Twenty-three belfries in the north of France and the belfry of Gembloux in Belgium were inscribed as a group, an extension to the 32 Belgian belfries inscribed in 1999 as Belfries of Flanders and Wallonia. Built between the 11th and 17th centuries, they showcase the Roman, Gothic, Renaissance and Baroque styles of architecture. They are highly significant tokens of the winning of civil liberties. While Italian, German and English towns mainly opted to build town halls, in part of north-western Europe, greater emphasis was placed on building belfries. Compared with the keep (symbol of the seigneurs) and the bell-tower (symbol of the Church), the belfry, the third tower in the urban landscape, symbolizes the power of the aldermen. Over the centuries, they came to represent the influence and wealth of the towns.

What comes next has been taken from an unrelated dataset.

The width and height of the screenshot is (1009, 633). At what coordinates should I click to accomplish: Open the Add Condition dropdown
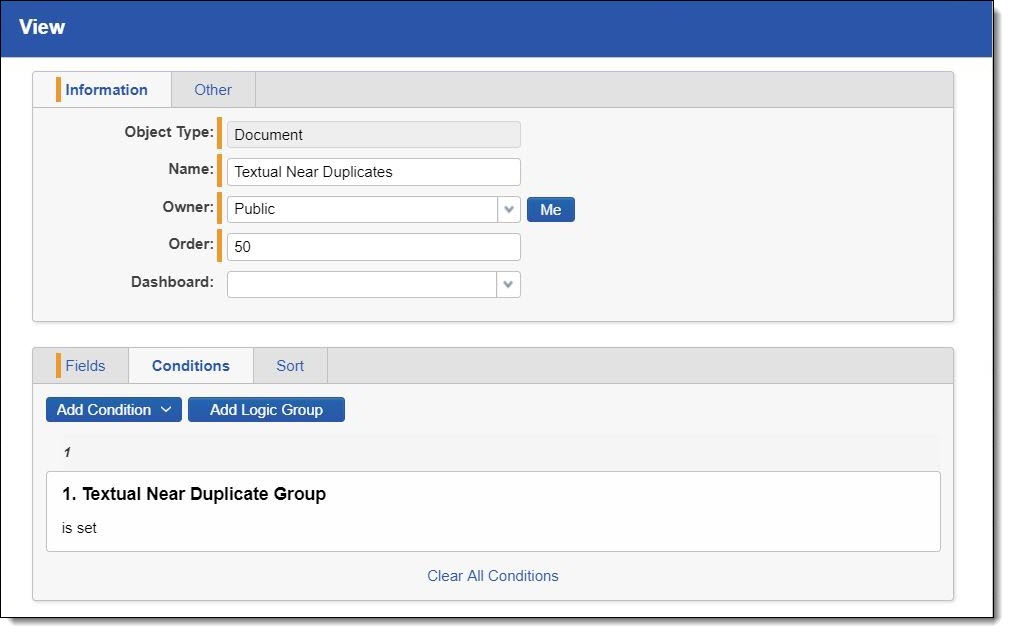pyautogui.click(x=114, y=410)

Belfries are outstanding representatives of civic and public architecture in Europe. Through the variety of their 'functional' forms and the changes they have undergone they have been a vital aspect of civic architecture in Europe since the 13th century. They are unique constructions reflecting the development of civil authority that marked the history of Flanders (in its historical sense) from the Middle Ages onwards.

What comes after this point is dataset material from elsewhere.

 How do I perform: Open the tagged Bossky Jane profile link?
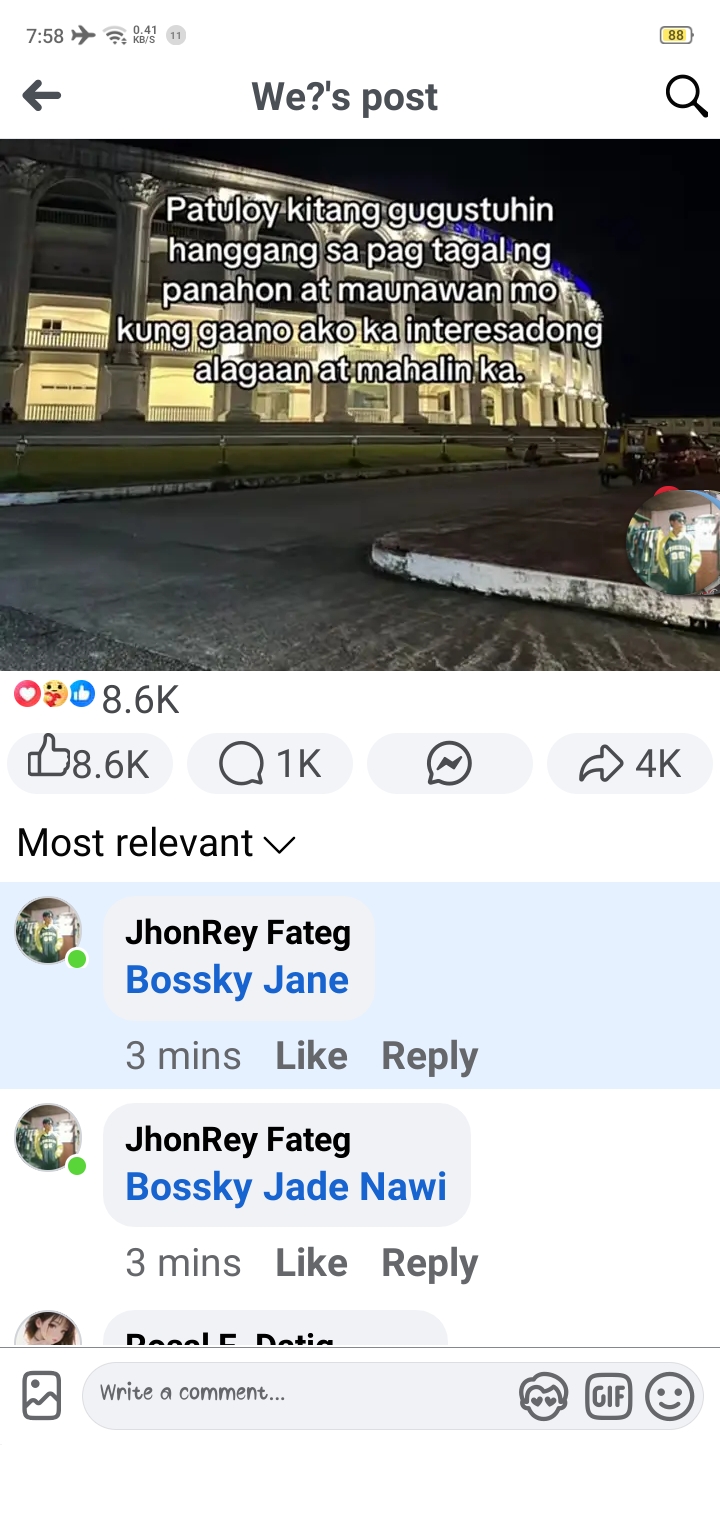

Referring originally to mobile wooden towers used in siege warfare, the term was later applied to the wooden watchtowers mounted on the palisades surrounding the portus or pre-urban centres. It was to be applied in particular to those housing bells or standing next to the bell tower. Palisades, bells and the right to possess bells are all closely associated with the development of urban life. The 31 belfries in Flanders and Wallonia and the 23 in north-eastern France, invariably found in an urban setting, are imposing bell towers of medieval origin, generally attached to the town hall and occasionally to a church. In addition to their outstanding artistic value, the belfries are potent symbols of the transition from feudalism to the mercantile urban society that played a vital role in the development of late medieval Europe. The belfries are both civic buildings and symbols, and highly significant tokens of the achievement of civil liberties acquired through the dissolution the abbeys that had remained sovereign since the high Middle Ages.

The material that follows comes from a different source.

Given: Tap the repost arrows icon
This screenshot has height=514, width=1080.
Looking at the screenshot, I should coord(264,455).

The early belfries of the 13th and early 14th centuries are strongly reminiscent of the seignieurial keep, from which they take their massive square form, elevations showing sparing use of openings, and rising storeys built on or designed for vaulting. The main shaft is topped by a wall walk and parapet running between bartizans: the central spire features a slate campanile roof and variations on a number of forms. The finials of the corner and central turrets are decorated with animals or symbolic characters protecting the commune. The 13th-century belfry of Ieper (Ypres) is a fine example of this type, although it forms part of the market hall complex later to include the town hall, construction of which continued down to the 17th century.

Most of the examples concerned cover the periods of the 14th-15th and 16th-17th centuries, thereby offering an illustration of the transition in style from Norman Gothic to later Gothic, which then mingles with Renaissance and Baroque forms. In the 14th and 15th centuries, the belfries abandoned the model of the keep in favour of finer, taller towers, such as those of Dendermonde, Lier and Aalst. The subsequent addition to the top of the shaft of a narrower, different shape to serve as the base for the campanile would give the desired monumental effect, and the roof itself would take on more bulbous, sometimes extended lines, as in the case of Veurne (17th century).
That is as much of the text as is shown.